======== PROVIDED DATA

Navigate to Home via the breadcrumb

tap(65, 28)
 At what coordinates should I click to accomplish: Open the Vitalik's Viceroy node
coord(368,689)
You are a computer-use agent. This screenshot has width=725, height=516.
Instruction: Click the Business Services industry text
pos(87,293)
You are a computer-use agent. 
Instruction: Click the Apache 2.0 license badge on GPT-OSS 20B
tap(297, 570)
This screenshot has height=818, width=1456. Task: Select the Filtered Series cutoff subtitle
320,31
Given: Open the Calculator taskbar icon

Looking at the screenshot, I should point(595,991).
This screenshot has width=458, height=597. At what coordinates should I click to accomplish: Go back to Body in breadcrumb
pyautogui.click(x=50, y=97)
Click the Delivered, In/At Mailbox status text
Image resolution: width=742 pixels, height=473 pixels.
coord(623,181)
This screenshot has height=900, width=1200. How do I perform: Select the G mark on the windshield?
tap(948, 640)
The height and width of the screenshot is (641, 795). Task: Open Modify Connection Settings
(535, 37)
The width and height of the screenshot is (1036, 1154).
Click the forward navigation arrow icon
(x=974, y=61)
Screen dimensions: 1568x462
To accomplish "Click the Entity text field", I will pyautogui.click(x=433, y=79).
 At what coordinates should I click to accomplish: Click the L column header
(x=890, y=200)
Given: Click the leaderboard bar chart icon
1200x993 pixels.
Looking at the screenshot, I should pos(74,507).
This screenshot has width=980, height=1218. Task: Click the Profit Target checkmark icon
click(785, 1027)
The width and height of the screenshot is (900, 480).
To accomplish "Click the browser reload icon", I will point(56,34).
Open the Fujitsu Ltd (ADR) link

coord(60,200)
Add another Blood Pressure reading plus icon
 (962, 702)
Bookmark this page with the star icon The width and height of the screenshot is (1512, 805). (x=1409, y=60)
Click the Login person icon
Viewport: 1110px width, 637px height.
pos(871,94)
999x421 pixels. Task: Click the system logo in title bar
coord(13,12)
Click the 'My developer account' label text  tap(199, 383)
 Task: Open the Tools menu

================

• [WHAT IS EXPECTED] Write out only what runs from the line holding "Open the Fujitsu Ltd (ADR) link" through the last line of the records, exactly as shown.

• [SOLVED EXERCISE]
Open the Fujitsu Ltd (ADR) link

coord(60,200)
Add another Blood Pressure reading plus icon
 (962, 702)
Bookmark this page with the star icon The width and height of the screenshot is (1512, 805). (x=1409, y=60)
Click the Login person icon
Viewport: 1110px width, 637px height.
pos(871,94)
999x421 pixels. Task: Click the system logo in title bar
coord(13,12)
Click the 'My developer account' label text  tap(199, 383)
 Task: Open the Tools menu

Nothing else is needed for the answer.